Source extract:
If the answer is +ve then they are fairly similar. If the answer is negative, then we have a rotation greater than 180 degrees to perform. Confused?

Q1 = { 1,0,0,0}; // +180

Q2 = {-1,0,0,0}; // -180

Q1 dot Q1 will give us 1. ie, they are the same.

Q2 dot Q1 will give us -1.

from Q1 to Q2 we have a rotation of 360 degrees. Chances are, that we really want the rotation to stay as it is rather than do a ‘full 360’. To solve this, we can simply invert Q2, now we have…

Q1 = { 1,0,0,0}; // +180

Q2 = { 1,0,0,0}; // +180

This is now the shortest rotation between them since they are now both the same…

Usually we see linear interpolation written as,

Result = (1-t) * a + t * b; // or

Result = a + t * (b-a);

as t varies from 0 to 1, a linear transition occurs from a to b. This is great for scale and translation, but isn’t that good for rotations.

Brief 1:
In the quaternion passage, what result does Q2 dot Q1 give?
Brief 2:
Write out the quaternion passage word for word, from "Usually we see" to "good for rotations.".

Available data:
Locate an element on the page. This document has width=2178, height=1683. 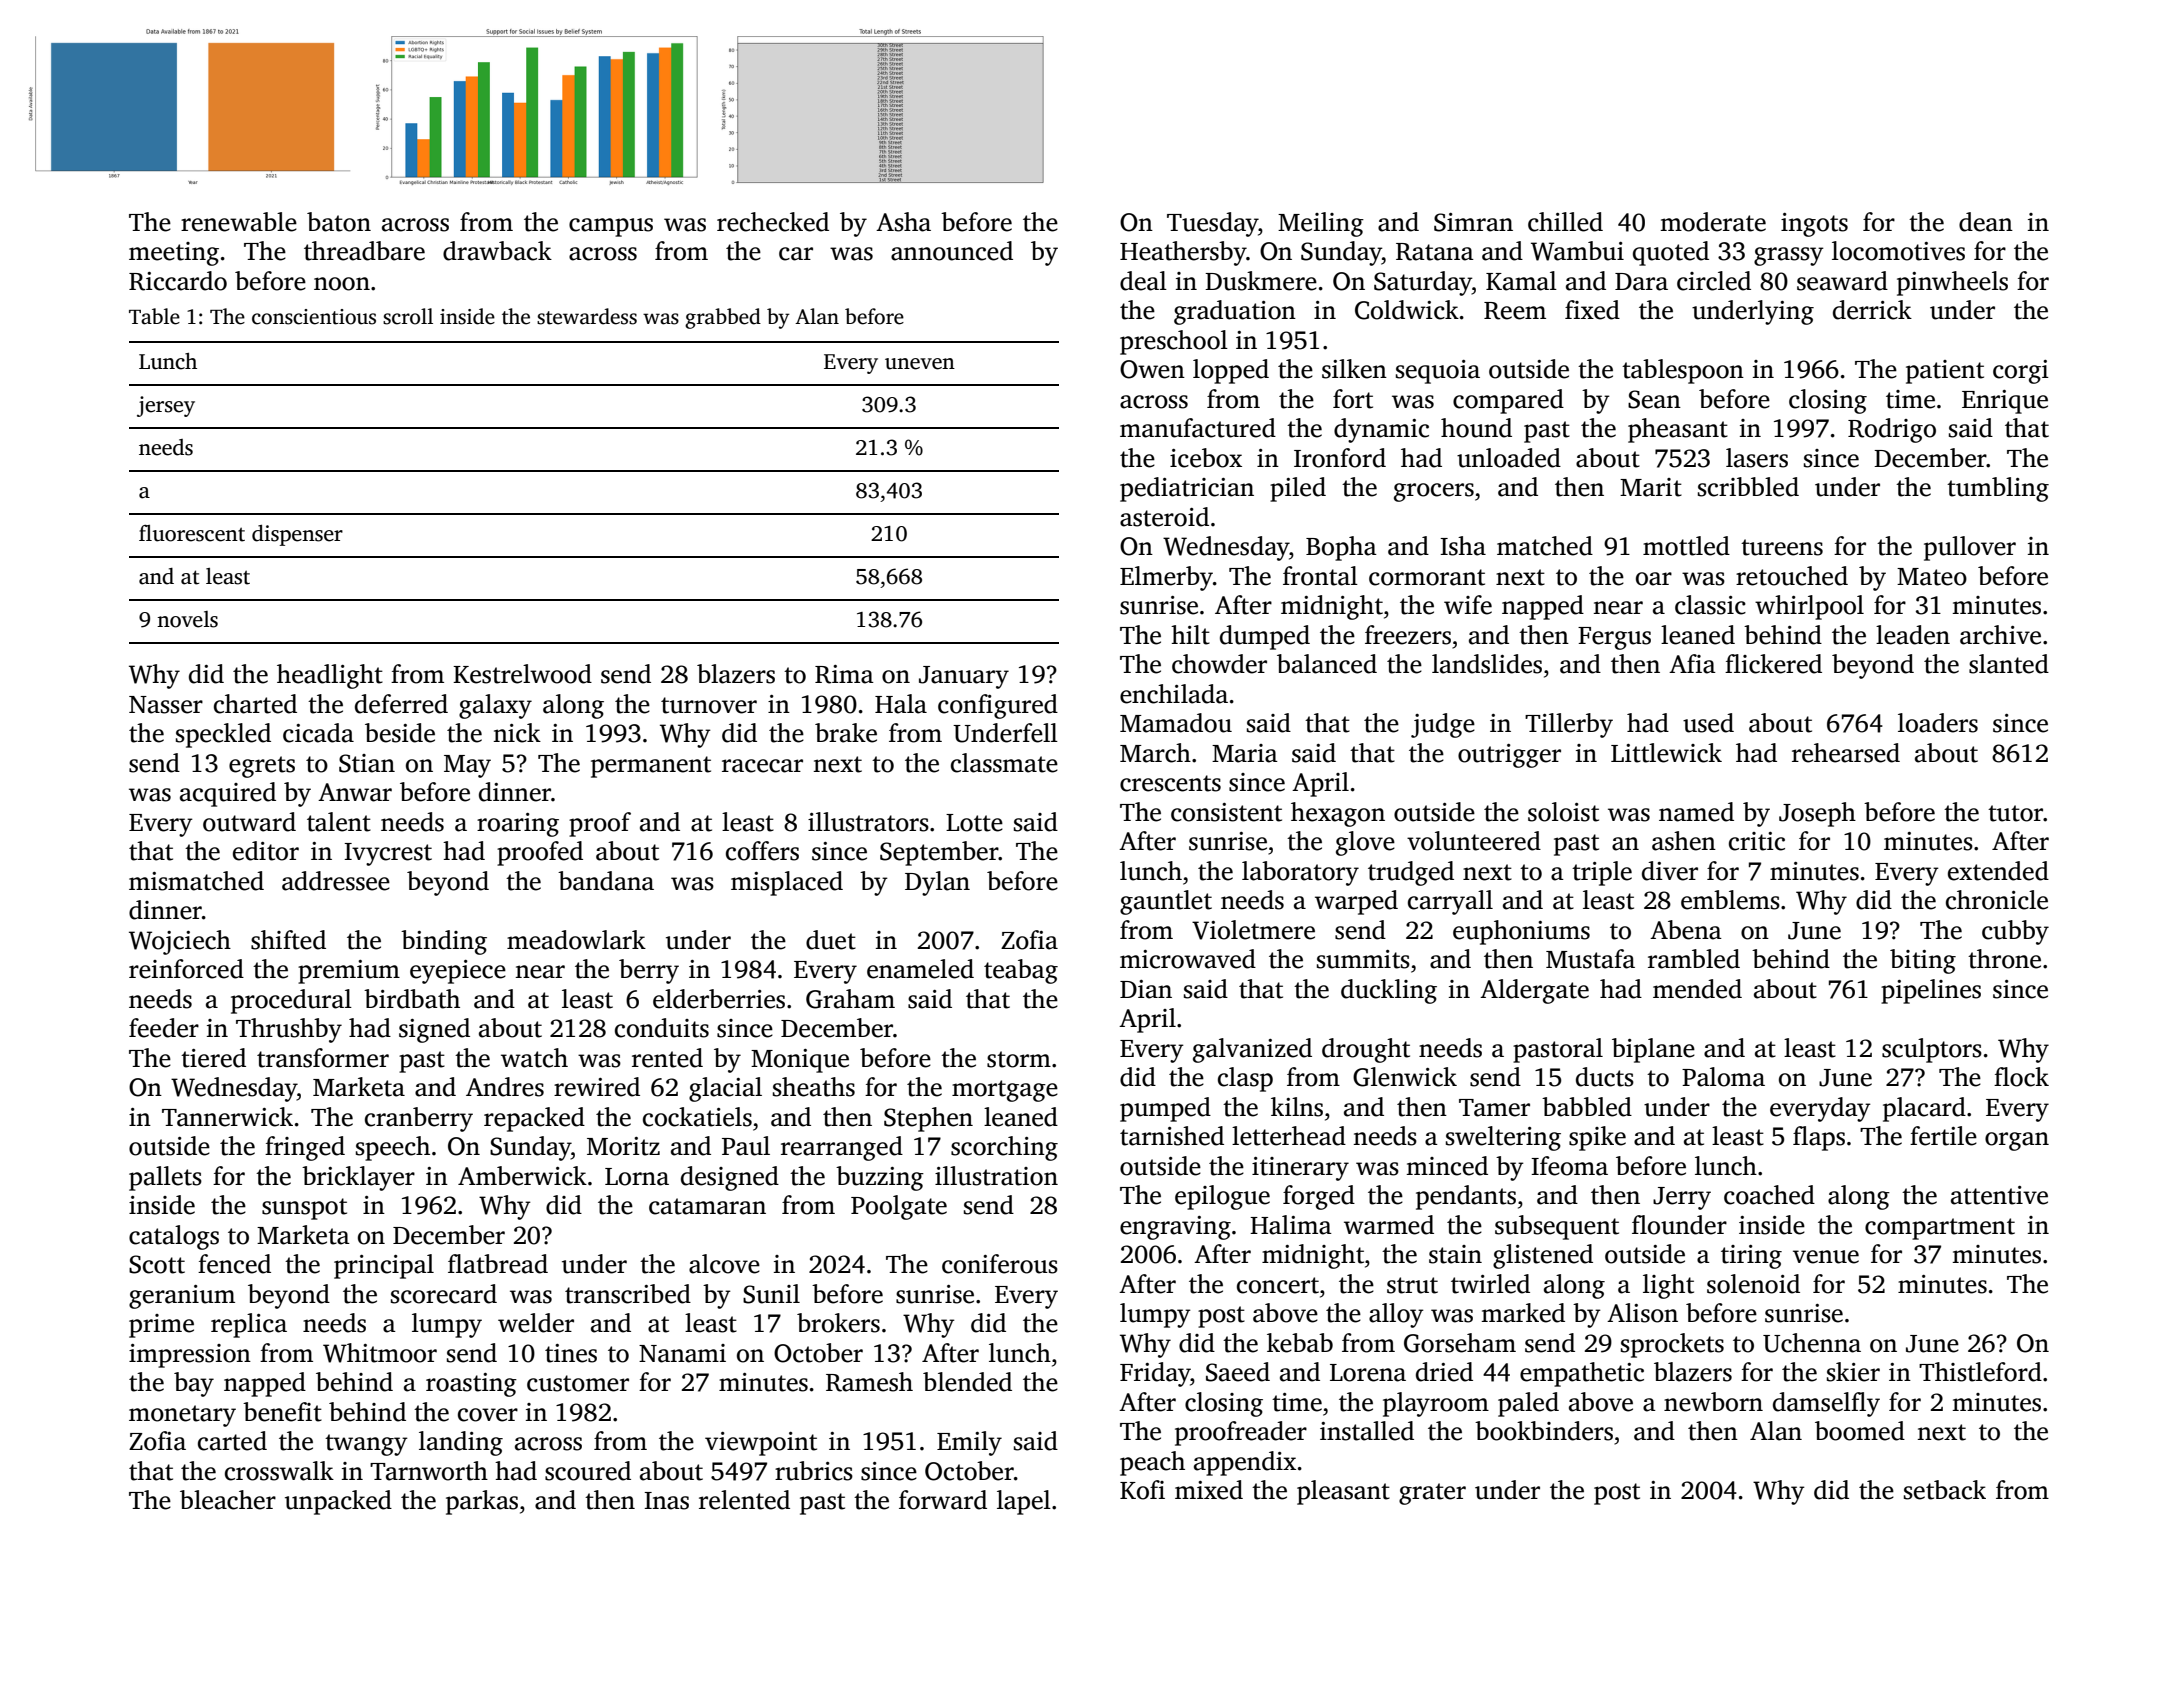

Full output 1:
-1

Full output 2:
Usually we see linear interpolation written as,

Result = (1-t) * a + t * b; // or

Result = a + t * (b-a);

as t varies from 0 to 1, a linear transition occurs from a to b. This is great for scale and translation, but isn’t that good for rotations.